When the subject of husbands controlling and taking their wives in hand comes up, some men imagine that that must mean that they will be expected to play a rather exhausting part all day long. “ I just don't want to live that fantasy all day long”, said Melguy.
If by that Melguy meant that you have got to be dominant and in control all the time while in a Taken In Hand relationship, then I don't think you do. A lot of the time my husband isn't actually being dominant, he is naturally very bossy about the things that are important to him, but a lot of other things he doesn't care about at all and is mostly very laid-back about. And a lot of the time we relate to each other just like normal people, without any element of Taken In Hand being involved. Neither of us really is being dominant or submissive when we're going round Sainsbury's doing the shopping for instance. Listening to our conversations about “What would you like for dinner?” “I don't know—what would you like?” nobody would get the impression that either one of us was dominant. But if I get in a sulky or petulant mood, then he'll become dominant instantly, even in Sainsbury's. It just comes naturally to him to become assertive when I “get above [my]self” as he puts it, or when it's something he really cares about.

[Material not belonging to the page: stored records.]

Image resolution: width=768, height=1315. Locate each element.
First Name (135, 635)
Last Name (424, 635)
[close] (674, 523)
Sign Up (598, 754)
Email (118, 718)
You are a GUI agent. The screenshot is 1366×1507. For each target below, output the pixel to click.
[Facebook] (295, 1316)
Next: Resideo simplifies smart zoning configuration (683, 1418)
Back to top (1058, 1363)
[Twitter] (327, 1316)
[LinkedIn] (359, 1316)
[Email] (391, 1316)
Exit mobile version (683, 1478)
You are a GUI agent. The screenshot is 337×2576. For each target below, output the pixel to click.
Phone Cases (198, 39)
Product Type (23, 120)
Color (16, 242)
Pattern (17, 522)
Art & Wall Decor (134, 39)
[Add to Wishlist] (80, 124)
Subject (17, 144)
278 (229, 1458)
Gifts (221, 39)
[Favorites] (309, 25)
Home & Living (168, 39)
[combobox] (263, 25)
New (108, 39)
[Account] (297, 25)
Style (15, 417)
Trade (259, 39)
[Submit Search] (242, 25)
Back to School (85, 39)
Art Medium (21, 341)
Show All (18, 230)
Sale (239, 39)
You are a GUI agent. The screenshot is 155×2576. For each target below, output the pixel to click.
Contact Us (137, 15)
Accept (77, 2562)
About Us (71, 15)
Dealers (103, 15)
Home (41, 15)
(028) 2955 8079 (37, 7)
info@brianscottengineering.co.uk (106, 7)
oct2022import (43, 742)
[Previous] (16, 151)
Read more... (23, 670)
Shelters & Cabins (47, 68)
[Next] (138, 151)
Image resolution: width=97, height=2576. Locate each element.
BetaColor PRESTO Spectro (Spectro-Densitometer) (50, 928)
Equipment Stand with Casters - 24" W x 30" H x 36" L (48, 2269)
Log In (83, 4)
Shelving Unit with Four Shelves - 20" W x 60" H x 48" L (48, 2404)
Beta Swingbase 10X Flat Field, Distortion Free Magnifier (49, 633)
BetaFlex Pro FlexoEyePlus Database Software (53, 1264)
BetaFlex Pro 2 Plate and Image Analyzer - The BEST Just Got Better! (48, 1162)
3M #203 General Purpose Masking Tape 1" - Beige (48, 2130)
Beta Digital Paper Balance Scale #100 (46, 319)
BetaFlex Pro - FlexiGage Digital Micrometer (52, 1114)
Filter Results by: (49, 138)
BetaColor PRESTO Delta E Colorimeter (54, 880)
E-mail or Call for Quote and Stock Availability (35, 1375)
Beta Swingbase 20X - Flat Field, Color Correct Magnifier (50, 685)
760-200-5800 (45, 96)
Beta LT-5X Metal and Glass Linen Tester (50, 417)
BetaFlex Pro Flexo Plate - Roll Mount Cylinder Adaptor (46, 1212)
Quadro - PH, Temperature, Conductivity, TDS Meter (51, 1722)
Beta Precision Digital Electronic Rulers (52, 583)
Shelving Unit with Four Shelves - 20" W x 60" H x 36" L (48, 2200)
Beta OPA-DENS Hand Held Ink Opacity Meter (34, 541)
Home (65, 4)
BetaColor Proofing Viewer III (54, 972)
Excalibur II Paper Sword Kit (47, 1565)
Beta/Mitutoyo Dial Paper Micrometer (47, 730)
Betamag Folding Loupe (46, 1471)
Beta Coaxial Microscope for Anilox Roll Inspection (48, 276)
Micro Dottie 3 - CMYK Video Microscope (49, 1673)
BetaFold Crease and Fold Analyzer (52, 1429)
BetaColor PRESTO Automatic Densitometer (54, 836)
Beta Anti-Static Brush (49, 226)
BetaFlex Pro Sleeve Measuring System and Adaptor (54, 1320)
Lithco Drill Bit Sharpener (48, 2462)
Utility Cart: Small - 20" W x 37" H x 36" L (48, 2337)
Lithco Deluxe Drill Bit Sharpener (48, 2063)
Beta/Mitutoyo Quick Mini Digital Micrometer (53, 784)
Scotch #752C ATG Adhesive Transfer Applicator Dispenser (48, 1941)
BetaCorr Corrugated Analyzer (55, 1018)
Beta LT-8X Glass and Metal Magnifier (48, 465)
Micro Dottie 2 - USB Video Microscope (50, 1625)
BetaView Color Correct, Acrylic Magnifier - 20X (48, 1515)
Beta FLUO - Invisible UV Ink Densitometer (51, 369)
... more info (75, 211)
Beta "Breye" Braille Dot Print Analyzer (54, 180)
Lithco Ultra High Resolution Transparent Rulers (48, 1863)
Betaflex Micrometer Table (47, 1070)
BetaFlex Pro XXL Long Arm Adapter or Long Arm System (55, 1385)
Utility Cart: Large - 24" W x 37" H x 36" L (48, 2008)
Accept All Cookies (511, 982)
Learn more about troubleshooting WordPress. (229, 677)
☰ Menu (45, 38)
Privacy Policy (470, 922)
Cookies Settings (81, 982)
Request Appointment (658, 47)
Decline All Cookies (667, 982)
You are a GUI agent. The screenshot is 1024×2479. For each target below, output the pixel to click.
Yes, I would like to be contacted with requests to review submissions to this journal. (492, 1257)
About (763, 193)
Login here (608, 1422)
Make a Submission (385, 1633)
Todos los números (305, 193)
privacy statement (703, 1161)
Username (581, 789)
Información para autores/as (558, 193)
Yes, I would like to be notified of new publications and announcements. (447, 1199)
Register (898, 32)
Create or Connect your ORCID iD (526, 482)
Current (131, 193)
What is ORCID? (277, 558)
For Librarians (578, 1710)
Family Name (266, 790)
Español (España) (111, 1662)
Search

Most of the time my husband is just “getting on with life doing the 101 things that need to be done or relaxing”, as Melguy put it. Nevertheless in a sense my husband is in control 24/7 because I am always aware of the undercurrent, and the fact that his dominance will come to the surface should the need arise. This gives life an added spice and interest. He isn't constantly telling me what to do, but he does tell me what to do when it comes to things that matter to him. If there are things that don't matter to him then he doesn't bother. You don't have to be “doing it” 24/7 in order to have a Taken In Hand relationship, but I do need to know that my husband will assert himself should the need arise. In that sense it is 24/7: though he isn't actively dominant all the time, the potential is always there.